Repeated active discussions with patients about distress, treatment options, and goals can both reduce costs and help to identify when aggressive treatment is no longer appropriate.

“There is a lot of waste in medicine,” said hematologist/oncologist Stuart Goldberg, MD, of the John Theurer Cancer Center at Hackensack University Medical Center in New Jersey and chief scientific officer at Cota, a health care data and analytics company that bridges precision medicine to population health.

By some estimates, up to one-third of health care spending is unnecessary, he noted.

Waste contributes importantly to financial distress for patients, sometimes called “financial toxicity” — a problem that is getting worse as the costs of medications and diagnostics escalate.

“The shift from intravenous medications to pills may improve quality issues for our patients but also affects their pocketbook.
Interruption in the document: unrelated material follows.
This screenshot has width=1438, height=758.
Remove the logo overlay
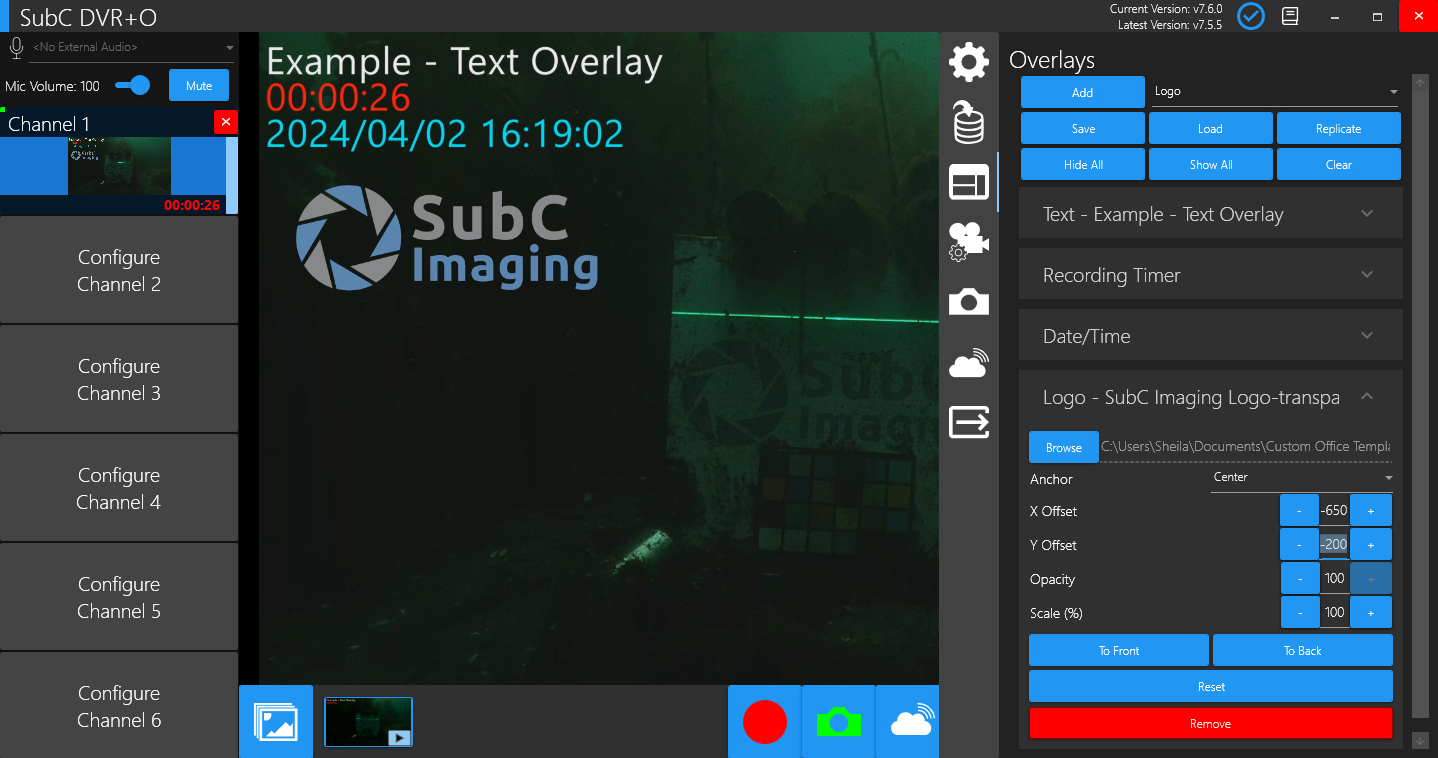point(1210,723)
The cost for pills is borne much more by the patient than hospital-based infusions,” Dr Goldberg explained. “Patients are paying more out of pocket…if chemo pills cost $10,000 a month retail, then a 10% copay is $12,000 a year. That can quickly drain a patient's nest-egg.”

Overly aggressive or futile care at the end of a patient's life is particularly costly, both in dollars and in terms of patients' quality of life.
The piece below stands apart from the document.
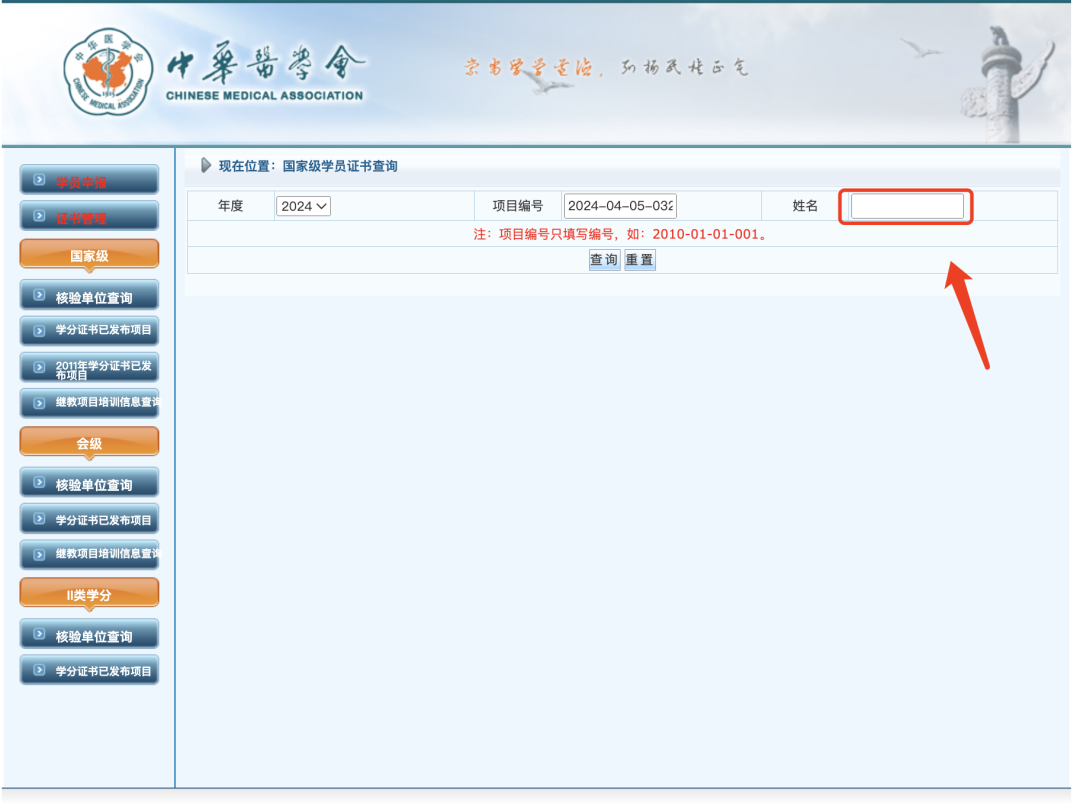Open 继教项目培训信息查询 under 会级
Viewport: 1080px width, 803px height.
click(89, 555)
“There's a huge ramp-up in costs as death approaches,” Dr Goldberg said. “In cancer and some other diseases, we can do more, but should we?”

Poor information-sharing among different health care systems is another big problem, in part because it leads to duplicate lab tests.

“Everybody thought computers were going to allow us to follow patient care wherever a patient goes. But from a business perspective, we don't want a competing hospital to access our records,” Dr Goldberg said. “I get a lot of patients for second or third opinions for whom we have no labs. We can wait weeks to get them, but it's easier to repeat a test that's already been done.”

Without proper biomarker and genetic testing in the first place, before treatment plans are devised, expensive treatments are also likely to be misused.

“Prescribing an expensive targeted agent to a patient whose tumor doesn't harbor the relevant gene mutation makes little clinical sense. And not offering the targeted agent to a patient who has the mutation because you didn't know deprives the patient of a better chance at success. But many diagnostic biomarker tests are not covered by insurance.

“Genomic tests often cost $3000 to $4000 and may not be covered by private insurers or Medicare,” Dr Goldberg added. “You wind up giving patients therapies that don't work because you didn't know there's a better therapy available to your patient. It hurts the patient and wastes money.”